Scan the lines below for the string "computer" and copy every one that has it.

Start of Provided records

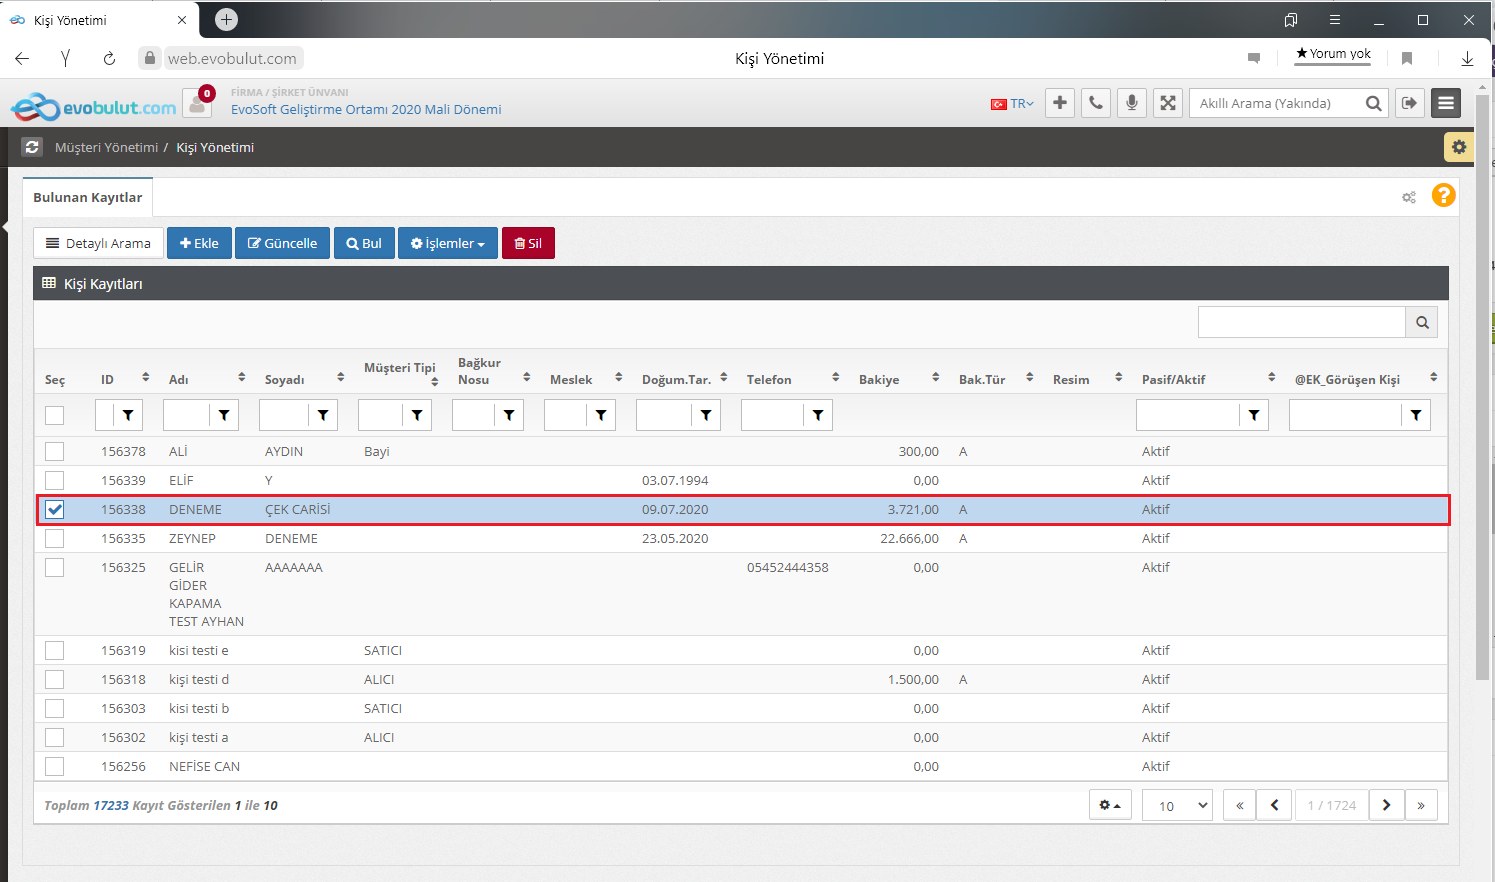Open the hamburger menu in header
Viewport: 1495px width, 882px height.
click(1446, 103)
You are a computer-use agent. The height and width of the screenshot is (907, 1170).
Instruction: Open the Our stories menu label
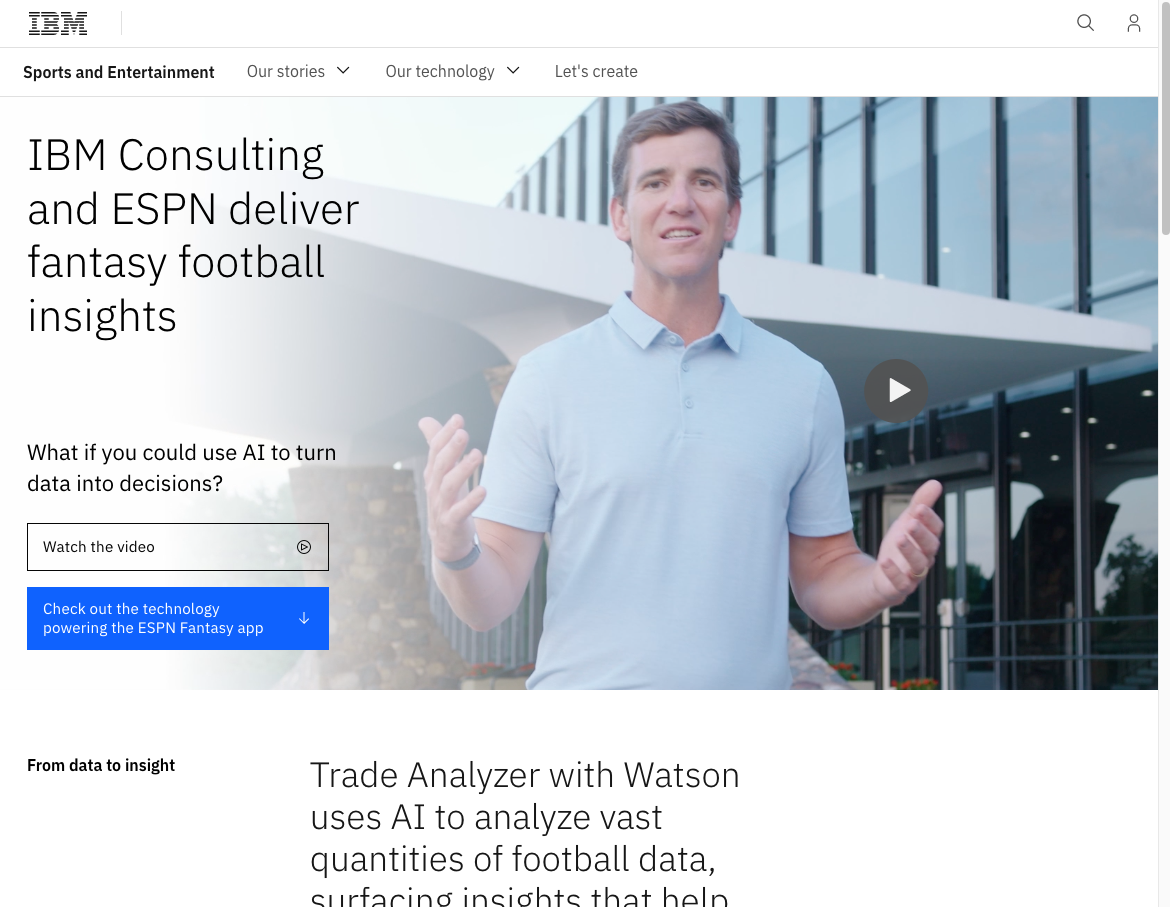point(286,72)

End of Provided records
Start of Provided records

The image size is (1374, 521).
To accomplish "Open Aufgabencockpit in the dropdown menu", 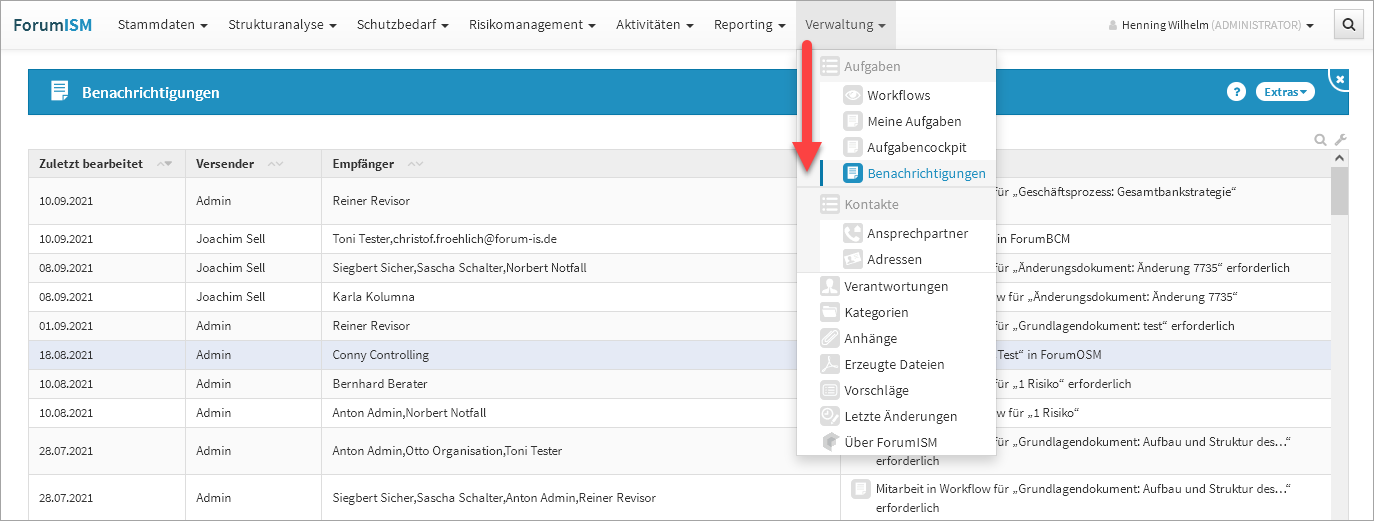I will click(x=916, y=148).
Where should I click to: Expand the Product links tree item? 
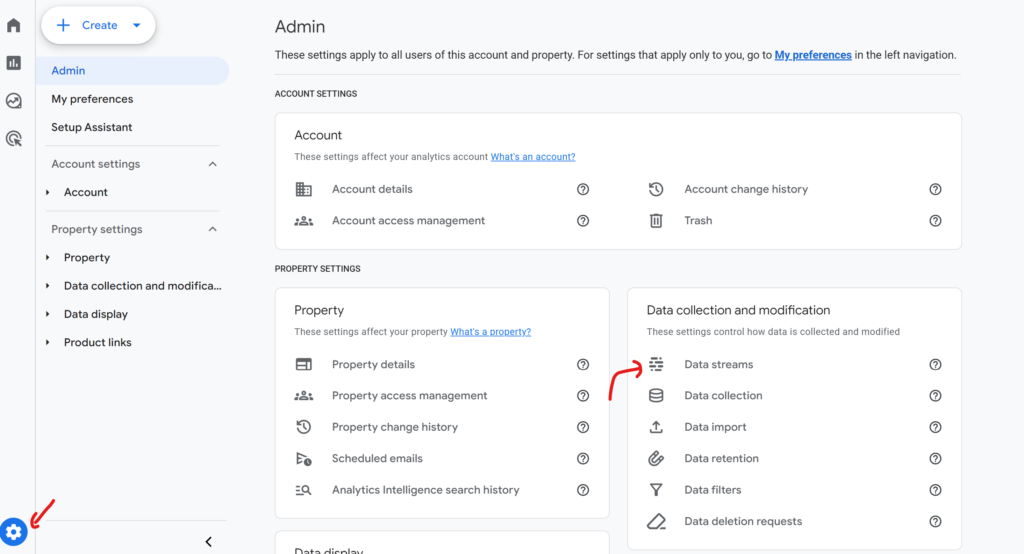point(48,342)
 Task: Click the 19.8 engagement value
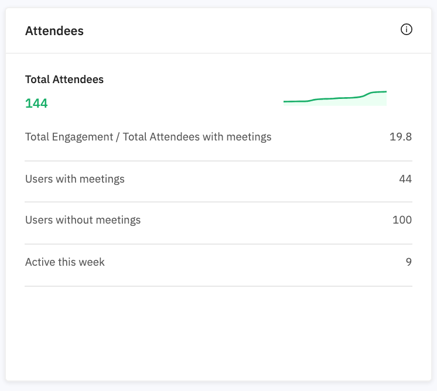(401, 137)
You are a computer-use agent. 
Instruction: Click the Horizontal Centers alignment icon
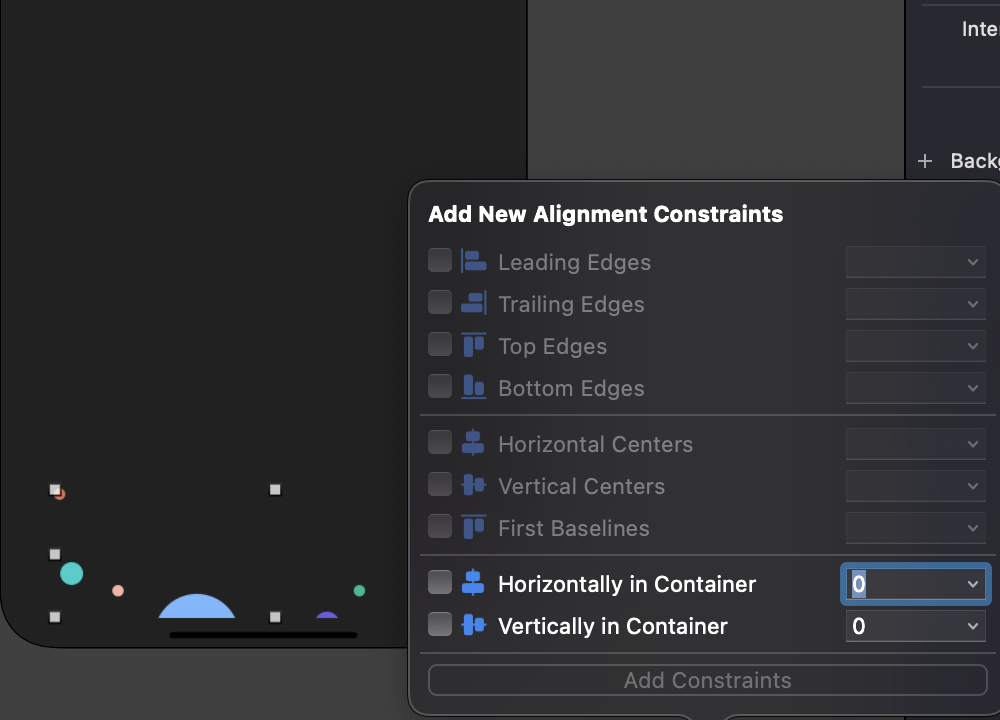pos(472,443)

End of Provided records

__Result of the task__:
You are a computer-use agent. The height and width of the screenshot is (907, 1170).
You are a computer-use agent. 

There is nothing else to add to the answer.